:: TRY IT ::
The required output consists solely of the lines from the top of the listing through the line containing "Terms & Conditions (453, 954)", transcribed exactly.

:: TASK INPUTS ::
=====
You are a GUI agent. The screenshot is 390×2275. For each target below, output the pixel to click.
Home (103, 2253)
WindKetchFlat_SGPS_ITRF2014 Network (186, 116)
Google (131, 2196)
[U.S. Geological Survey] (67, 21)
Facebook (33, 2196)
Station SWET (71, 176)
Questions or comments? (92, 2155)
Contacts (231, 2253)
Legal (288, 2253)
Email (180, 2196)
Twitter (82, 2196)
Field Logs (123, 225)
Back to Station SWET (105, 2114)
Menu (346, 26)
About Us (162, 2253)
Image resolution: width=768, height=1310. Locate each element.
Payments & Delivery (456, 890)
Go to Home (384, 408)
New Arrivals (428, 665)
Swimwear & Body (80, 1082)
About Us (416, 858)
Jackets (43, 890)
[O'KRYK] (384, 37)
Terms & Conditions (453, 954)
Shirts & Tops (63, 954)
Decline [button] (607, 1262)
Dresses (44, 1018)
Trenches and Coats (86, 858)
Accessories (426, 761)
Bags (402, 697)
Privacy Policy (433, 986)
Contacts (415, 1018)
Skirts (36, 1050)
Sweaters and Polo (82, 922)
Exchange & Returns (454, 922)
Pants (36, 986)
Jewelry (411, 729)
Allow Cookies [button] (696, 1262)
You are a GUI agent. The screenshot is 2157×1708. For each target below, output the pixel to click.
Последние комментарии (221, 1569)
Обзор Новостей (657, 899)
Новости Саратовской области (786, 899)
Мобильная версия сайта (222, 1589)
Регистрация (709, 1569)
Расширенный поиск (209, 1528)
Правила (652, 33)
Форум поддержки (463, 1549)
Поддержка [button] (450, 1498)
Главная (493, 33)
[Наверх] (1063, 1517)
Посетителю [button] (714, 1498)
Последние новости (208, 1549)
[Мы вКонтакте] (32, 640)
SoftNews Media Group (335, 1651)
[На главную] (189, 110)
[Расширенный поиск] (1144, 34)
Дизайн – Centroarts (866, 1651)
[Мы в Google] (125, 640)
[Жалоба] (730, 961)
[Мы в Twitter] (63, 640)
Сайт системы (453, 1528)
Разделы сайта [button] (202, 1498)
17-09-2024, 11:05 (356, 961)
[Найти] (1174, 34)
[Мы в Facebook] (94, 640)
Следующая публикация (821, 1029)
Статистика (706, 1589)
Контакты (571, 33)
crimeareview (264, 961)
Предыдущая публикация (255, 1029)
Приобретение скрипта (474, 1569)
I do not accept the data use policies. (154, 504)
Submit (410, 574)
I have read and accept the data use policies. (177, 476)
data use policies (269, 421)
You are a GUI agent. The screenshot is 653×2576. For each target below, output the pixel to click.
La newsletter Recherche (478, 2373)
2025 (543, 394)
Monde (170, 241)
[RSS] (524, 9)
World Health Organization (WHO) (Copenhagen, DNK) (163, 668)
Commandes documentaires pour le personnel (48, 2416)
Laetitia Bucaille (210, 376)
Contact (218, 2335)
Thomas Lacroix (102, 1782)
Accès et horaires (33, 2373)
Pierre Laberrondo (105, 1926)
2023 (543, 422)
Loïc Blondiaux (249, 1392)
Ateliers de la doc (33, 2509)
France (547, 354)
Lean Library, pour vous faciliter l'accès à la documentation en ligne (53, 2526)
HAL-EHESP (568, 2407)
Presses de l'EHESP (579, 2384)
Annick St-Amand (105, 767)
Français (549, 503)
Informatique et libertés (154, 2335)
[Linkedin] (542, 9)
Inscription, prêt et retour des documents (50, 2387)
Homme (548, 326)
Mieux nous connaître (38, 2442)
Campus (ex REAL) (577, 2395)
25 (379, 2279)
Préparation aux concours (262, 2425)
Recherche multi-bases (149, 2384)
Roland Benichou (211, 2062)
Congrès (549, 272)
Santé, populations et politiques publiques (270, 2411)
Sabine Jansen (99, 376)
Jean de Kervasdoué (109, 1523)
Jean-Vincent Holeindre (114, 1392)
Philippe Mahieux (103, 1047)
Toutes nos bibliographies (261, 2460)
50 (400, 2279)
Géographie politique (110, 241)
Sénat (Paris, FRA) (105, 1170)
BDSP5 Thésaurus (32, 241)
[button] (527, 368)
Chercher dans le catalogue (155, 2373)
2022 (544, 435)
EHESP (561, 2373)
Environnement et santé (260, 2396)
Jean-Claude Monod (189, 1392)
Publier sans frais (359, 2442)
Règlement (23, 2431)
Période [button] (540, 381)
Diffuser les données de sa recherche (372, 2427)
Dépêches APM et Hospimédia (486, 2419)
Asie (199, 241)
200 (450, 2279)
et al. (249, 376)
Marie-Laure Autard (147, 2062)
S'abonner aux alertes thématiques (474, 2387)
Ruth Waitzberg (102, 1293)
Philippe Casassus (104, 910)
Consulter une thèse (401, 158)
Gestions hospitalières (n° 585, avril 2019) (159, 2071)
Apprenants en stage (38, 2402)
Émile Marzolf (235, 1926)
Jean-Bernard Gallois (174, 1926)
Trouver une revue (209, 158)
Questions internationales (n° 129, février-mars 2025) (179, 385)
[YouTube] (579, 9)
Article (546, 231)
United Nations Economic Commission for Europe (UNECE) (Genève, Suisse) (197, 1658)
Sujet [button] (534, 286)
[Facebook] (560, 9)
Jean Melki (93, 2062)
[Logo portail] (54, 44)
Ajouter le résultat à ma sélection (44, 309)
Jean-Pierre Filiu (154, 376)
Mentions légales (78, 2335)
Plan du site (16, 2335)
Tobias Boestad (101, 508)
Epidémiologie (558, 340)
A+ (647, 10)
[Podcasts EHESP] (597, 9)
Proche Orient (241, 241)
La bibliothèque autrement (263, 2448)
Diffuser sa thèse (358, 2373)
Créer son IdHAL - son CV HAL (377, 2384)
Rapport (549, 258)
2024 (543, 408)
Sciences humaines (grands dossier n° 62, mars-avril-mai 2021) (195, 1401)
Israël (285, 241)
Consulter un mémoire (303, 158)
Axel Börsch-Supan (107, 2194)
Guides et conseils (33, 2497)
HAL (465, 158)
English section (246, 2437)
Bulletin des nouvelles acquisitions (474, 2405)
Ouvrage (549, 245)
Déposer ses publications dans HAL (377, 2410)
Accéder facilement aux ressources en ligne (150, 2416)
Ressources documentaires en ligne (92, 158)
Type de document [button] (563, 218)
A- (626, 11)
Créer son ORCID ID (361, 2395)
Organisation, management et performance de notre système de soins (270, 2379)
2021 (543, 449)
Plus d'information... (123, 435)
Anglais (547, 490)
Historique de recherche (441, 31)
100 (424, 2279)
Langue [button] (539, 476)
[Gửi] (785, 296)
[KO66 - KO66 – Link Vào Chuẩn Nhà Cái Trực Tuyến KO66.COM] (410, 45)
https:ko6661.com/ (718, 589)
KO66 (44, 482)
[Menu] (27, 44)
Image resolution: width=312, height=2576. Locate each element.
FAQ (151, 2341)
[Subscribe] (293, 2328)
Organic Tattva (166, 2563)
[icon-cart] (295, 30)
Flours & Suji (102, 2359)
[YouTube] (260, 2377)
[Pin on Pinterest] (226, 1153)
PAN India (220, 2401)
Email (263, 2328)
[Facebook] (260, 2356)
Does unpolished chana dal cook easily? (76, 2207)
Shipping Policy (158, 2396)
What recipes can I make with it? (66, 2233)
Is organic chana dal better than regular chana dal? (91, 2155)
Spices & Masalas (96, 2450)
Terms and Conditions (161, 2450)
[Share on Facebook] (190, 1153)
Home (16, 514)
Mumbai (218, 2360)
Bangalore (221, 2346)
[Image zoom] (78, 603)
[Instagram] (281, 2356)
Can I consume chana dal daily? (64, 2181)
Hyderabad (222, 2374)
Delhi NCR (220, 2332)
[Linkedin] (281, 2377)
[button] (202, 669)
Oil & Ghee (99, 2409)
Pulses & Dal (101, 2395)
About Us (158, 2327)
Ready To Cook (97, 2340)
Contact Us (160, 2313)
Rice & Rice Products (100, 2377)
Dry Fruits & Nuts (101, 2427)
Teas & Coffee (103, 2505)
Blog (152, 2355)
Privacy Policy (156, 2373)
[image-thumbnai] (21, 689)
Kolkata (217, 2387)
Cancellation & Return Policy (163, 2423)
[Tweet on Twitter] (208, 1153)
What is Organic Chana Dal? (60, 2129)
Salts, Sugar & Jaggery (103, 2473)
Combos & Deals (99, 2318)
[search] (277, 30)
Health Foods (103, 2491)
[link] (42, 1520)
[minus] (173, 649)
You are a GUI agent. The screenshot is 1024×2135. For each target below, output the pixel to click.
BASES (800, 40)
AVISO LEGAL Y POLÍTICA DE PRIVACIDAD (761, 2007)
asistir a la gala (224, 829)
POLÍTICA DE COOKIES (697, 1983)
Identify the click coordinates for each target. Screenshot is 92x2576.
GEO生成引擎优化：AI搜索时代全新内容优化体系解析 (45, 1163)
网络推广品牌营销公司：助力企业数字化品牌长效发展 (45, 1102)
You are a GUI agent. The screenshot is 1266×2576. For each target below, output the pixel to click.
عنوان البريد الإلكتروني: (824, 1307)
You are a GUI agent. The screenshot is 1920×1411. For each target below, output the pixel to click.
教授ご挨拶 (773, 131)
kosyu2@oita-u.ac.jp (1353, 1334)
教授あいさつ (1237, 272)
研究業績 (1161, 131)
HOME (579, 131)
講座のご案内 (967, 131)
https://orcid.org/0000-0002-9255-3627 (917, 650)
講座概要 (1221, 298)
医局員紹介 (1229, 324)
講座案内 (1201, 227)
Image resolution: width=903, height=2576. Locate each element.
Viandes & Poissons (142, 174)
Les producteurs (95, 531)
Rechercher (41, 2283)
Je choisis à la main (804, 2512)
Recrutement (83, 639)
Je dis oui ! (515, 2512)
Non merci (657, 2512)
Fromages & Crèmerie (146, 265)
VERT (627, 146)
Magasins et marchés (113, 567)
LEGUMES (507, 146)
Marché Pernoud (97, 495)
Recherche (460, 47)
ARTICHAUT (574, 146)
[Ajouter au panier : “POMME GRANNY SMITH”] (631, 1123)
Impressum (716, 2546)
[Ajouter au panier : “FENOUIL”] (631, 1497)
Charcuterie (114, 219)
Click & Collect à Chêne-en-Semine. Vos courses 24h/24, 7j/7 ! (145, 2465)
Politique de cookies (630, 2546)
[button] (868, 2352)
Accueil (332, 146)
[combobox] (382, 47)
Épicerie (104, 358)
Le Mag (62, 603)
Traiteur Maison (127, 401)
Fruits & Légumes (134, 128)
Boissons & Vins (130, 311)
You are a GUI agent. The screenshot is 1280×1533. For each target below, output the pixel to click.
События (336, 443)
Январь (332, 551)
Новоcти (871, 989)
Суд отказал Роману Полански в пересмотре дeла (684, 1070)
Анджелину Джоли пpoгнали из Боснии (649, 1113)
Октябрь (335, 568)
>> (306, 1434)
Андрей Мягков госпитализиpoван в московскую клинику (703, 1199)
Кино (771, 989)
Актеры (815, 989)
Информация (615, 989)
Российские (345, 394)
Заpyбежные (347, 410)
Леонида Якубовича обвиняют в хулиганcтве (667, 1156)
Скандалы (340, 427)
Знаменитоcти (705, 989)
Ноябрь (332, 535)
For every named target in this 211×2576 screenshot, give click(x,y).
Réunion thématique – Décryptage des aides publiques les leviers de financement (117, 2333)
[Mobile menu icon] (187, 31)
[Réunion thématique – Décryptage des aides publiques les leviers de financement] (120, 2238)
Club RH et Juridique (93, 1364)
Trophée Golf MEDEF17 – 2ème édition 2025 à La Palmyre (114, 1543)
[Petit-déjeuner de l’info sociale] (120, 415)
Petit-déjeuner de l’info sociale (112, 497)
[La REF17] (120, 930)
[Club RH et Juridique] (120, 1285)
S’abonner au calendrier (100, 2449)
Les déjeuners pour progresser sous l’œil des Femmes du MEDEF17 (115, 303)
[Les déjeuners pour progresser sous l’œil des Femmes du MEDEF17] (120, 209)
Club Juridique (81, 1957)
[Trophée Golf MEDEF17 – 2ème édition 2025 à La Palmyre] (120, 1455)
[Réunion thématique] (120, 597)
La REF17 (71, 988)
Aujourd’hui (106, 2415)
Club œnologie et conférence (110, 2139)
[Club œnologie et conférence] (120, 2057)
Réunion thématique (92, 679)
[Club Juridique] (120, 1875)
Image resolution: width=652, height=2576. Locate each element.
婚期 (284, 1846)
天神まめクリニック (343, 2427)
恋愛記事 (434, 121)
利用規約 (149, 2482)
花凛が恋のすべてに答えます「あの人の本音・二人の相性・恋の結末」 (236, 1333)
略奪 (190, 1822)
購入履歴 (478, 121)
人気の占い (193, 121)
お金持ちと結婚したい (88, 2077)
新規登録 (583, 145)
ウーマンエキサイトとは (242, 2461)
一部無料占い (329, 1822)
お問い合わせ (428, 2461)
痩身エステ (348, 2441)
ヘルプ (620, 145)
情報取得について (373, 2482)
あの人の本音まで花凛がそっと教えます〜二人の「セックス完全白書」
=====
:: ANSWER TO THIS EXERCISE ::
You are a GUI agent. The screenshot is 390×2275. For each target below, output the pixel to click.
Home (103, 2253)
WindKetchFlat_SGPS_ITRF2014 Network (186, 116)
Google (131, 2196)
[U.S. Geological Survey] (67, 21)
Facebook (33, 2196)
Station SWET (71, 176)
Questions or comments? (92, 2155)
Contacts (231, 2253)
Legal (288, 2253)
Email (180, 2196)
Twitter (82, 2196)
Field Logs (123, 225)
Back to Station SWET (105, 2114)
Menu (346, 26)
About Us (162, 2253)
Image resolution: width=768, height=1310. Locate each element.
Payments & Delivery (456, 890)
Go to Home (384, 408)
New Arrivals (428, 665)
Swimwear & Body (80, 1082)
About Us (416, 858)
Jackets (43, 890)
[O'KRYK] (384, 37)
Terms & Conditions (453, 954)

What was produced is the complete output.